We got to look inside that all-important pigeon coop.  Not only did these coops store potential targets for a hunt, but the pigeons could also be a source of meat and eggs in times of need.

The ladder rotates around the central pillar of the coop.

Hitting the road again for our final stop, we were treated to a lively history lesson by Diane and Michelle as various majestic castles appeared in our line of vision.

The Loire river is actually pretty shallow as you can see from these photos.

 Chateau de Chenonceaux was our last chateau of the day.  We approached it from the tree-lined avenue as pictured below...

And here it is. 

 Chateau de Chenonceaux, a stunning combination of Gothic and Renaissance architecture.

The chateau is unique because it arches across water, the River Cher.

The present castle owes its magnificence to a number of women - Catherine de Medici who survived her husband King Henry II and Diane de Poitiers who had a long term affair with the late king.

The Medici Garden is named in honour of Catherine.

As is the Medici room and its striking floor.

The chateau's kitchen fascinated me the most.

All the copper,

the wooden cabinetry

and all that glorious light streaming through the windows, highlighting the colour and texture of the stone of the walls.

The rooms upstairs were all richly decorated with both tapestries and painting on the walls as well as detailing in the ceiling.  The wooden floors added warmth to the living spaces.  I sound like a real estate agent now, not an awestruck novice chateau groupie....

Looking out onto the Medici Gsrden from the chateau.

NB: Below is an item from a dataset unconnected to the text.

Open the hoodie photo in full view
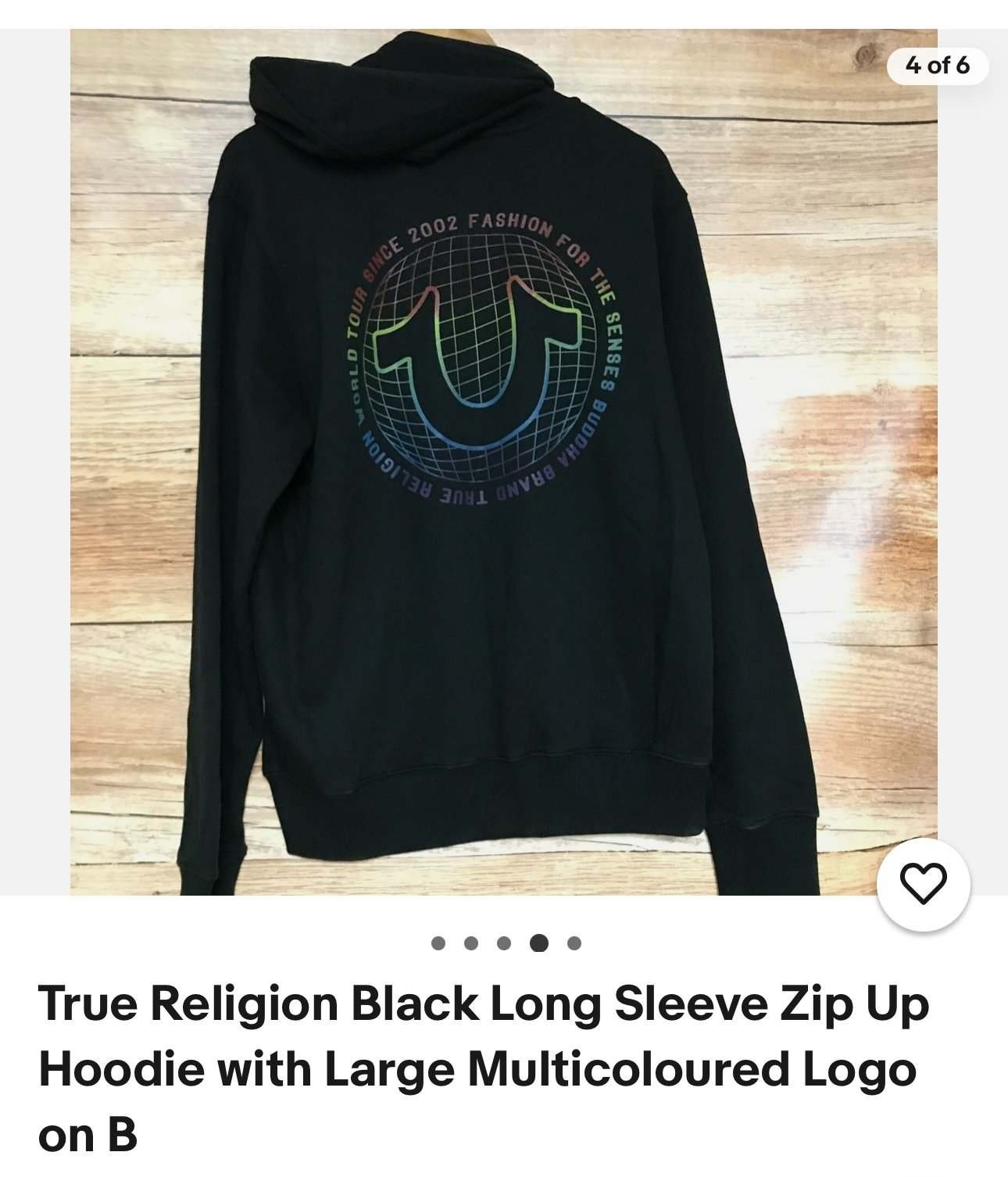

The rope balusters are strangely timeless.  I'm seriously considering them in my own renovation dreams.

You can see how the chateau arches over the Cher River in this photo.

The chateau gardeners were also replanting in the Medici Garden at the time.  Chateaus are expensive things to maintain.  The properties we visited ranged from being privately owned to being assets of the French government. 

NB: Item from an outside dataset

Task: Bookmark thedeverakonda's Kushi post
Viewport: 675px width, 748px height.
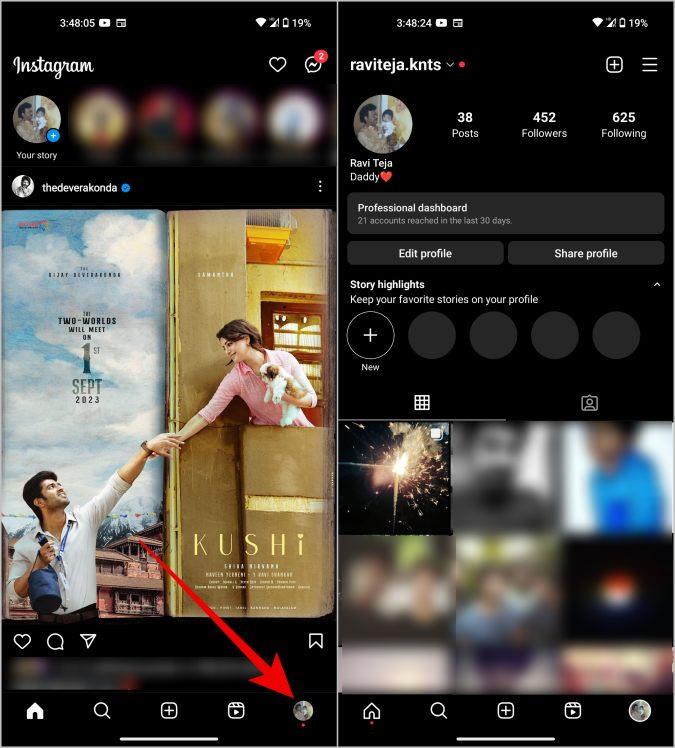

Part of the gift store at Chateau Chambord

There are very generous tax benefits to owning chateau but costs still have to be met somehow which is why many that we visited offer gifts and wine for sale on-site in addition to the fees charged to visit.

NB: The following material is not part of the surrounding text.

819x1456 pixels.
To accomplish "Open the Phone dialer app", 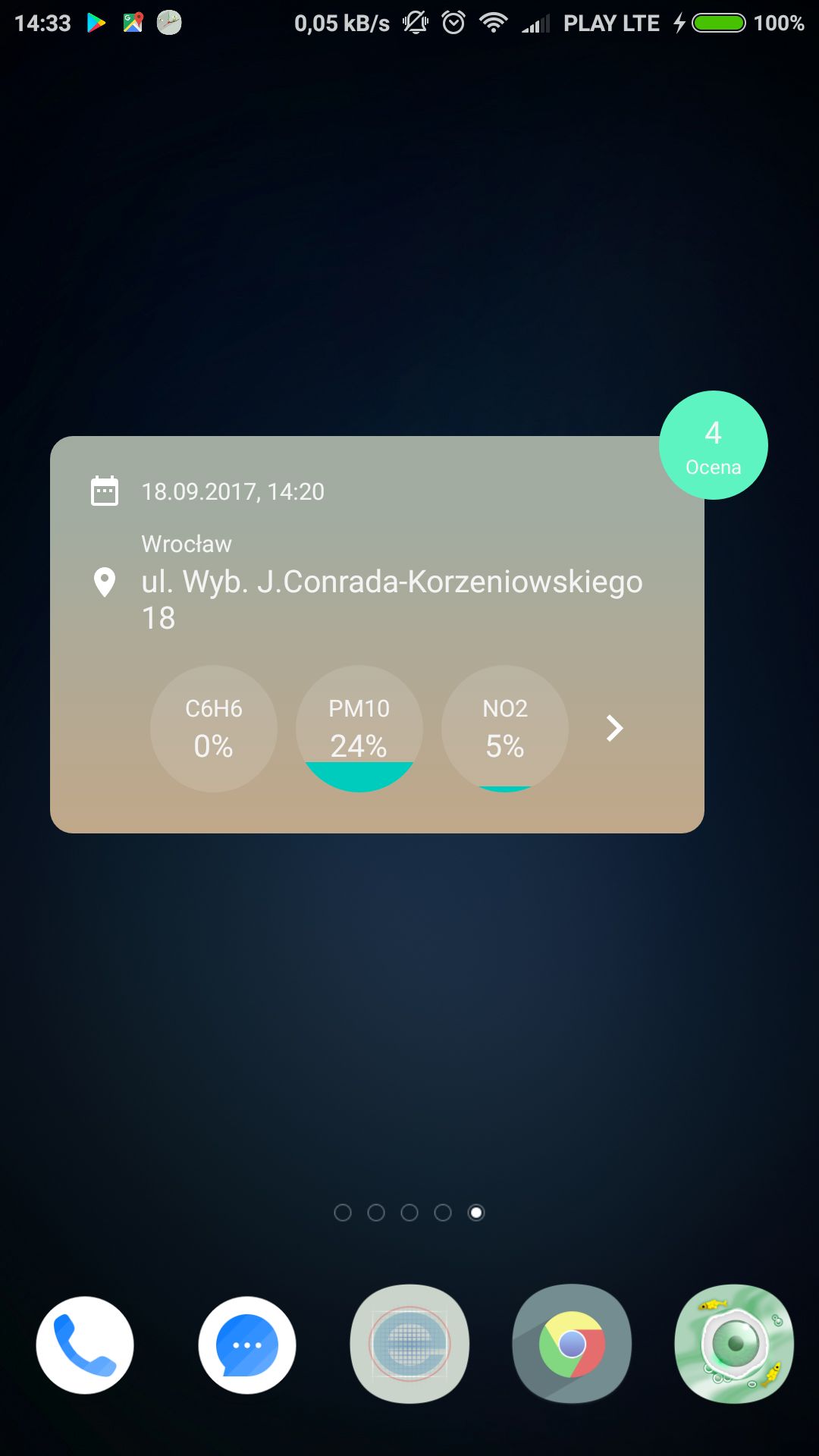I will (85, 1345).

In the wine cellar at Chateau de Chenonceau
Part of our visit at Chateau de Chenonceau was a wine tasting in the wine cellar.

It was cosy and the wines were excellent.  The logistics of trying to bring wine home to Australia were beyond me so I passed on buying any.  I was told, though, that wrapping wine in socks will ensure that they survive travelling in suitcases and on luggage carousels.  If I'm ever brave enough to do this, I'll be sure to report back.

The chateau also features a number of gardens, each designed to a particular theme.

This rather modern arrangement is part of the Russel Page garden,

Others are more traditional in design and there were also areas of land devoted to vegetable patches and livestock.

Our day in the Loire drew to a close far too quickly for my liking.

We hit the road for Paris watching the sunset and the wind turbines whir.

I nibbled away on these French kale rice crackers as I reflected on the history and beauty that I'd been absorbed in all day.

And then I did what any self-respecting fortysomething mother on a leave pass in Paris on the Champs Elysee would have done for dinner.

I listened to my heart and went to Maccas for a 9 Euro double cheddar and beef burger with some McNuggets on the side because they've got more nutrition than French fries (I think).

Staying classy as always,


PS - I intend to redeem myself after the Maccas confession in my final Paris Diary post.